> [What is asked]
Could you quote the entries from the line with "Screen dimensions: 1441x704" through the line with "Action: point(994,490)", both included, leaving the pictures out?

> [Supplied information]
▬▬▬▬▬▬
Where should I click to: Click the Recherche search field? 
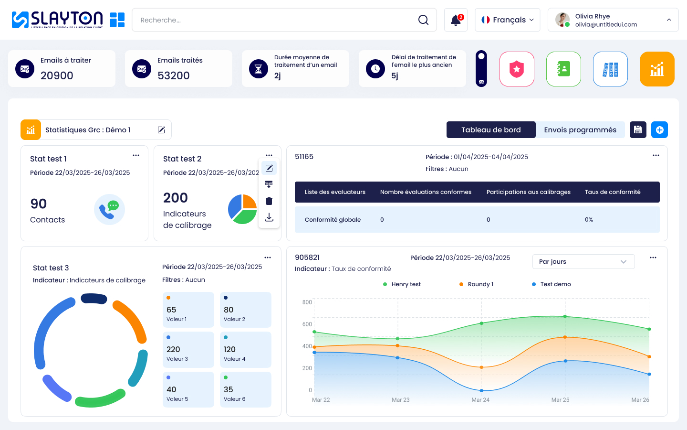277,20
▬▬▬▬▬▬
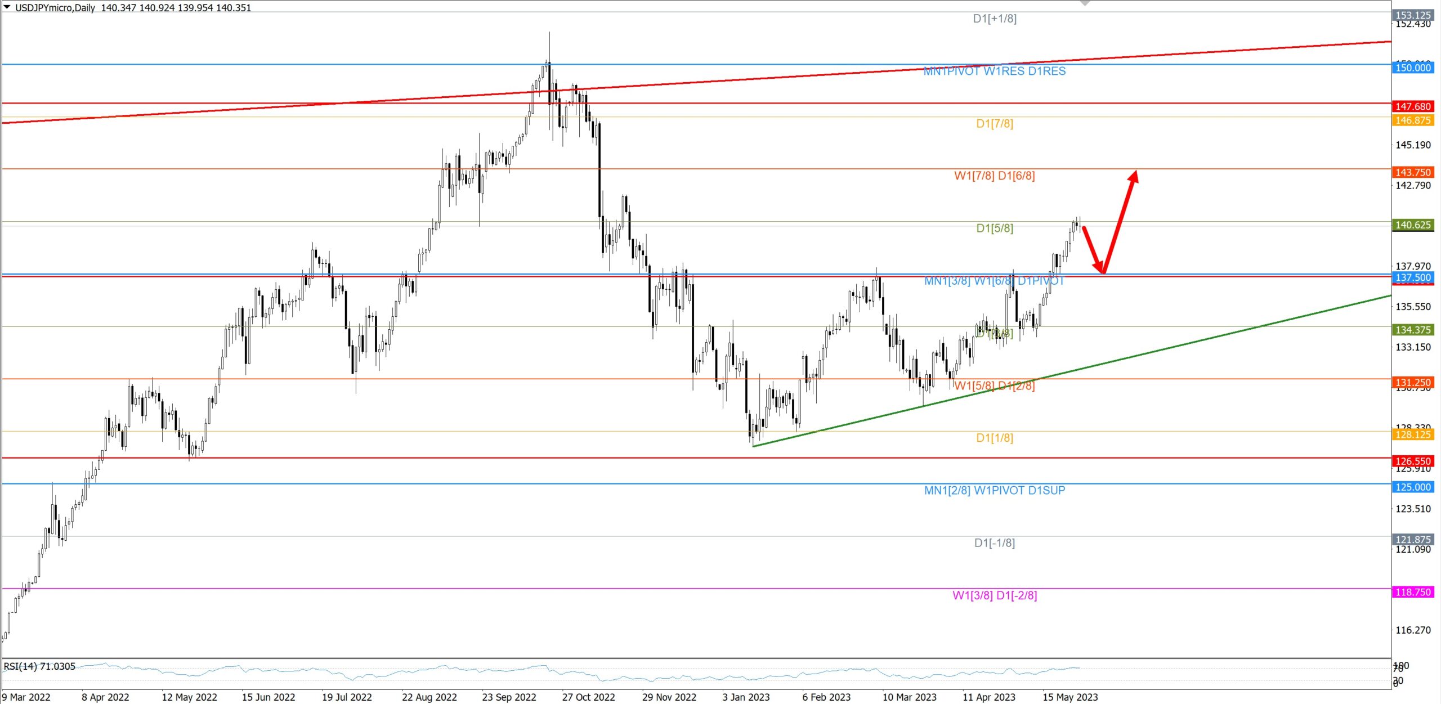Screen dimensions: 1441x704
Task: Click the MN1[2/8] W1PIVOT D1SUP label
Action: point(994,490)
▬▬▬▬▬▬
> [Answer to the task]
Screen dimensions: 1441x704
Task: Click the MN1[2/8] W1PIVOT D1SUP label
Action: point(994,490)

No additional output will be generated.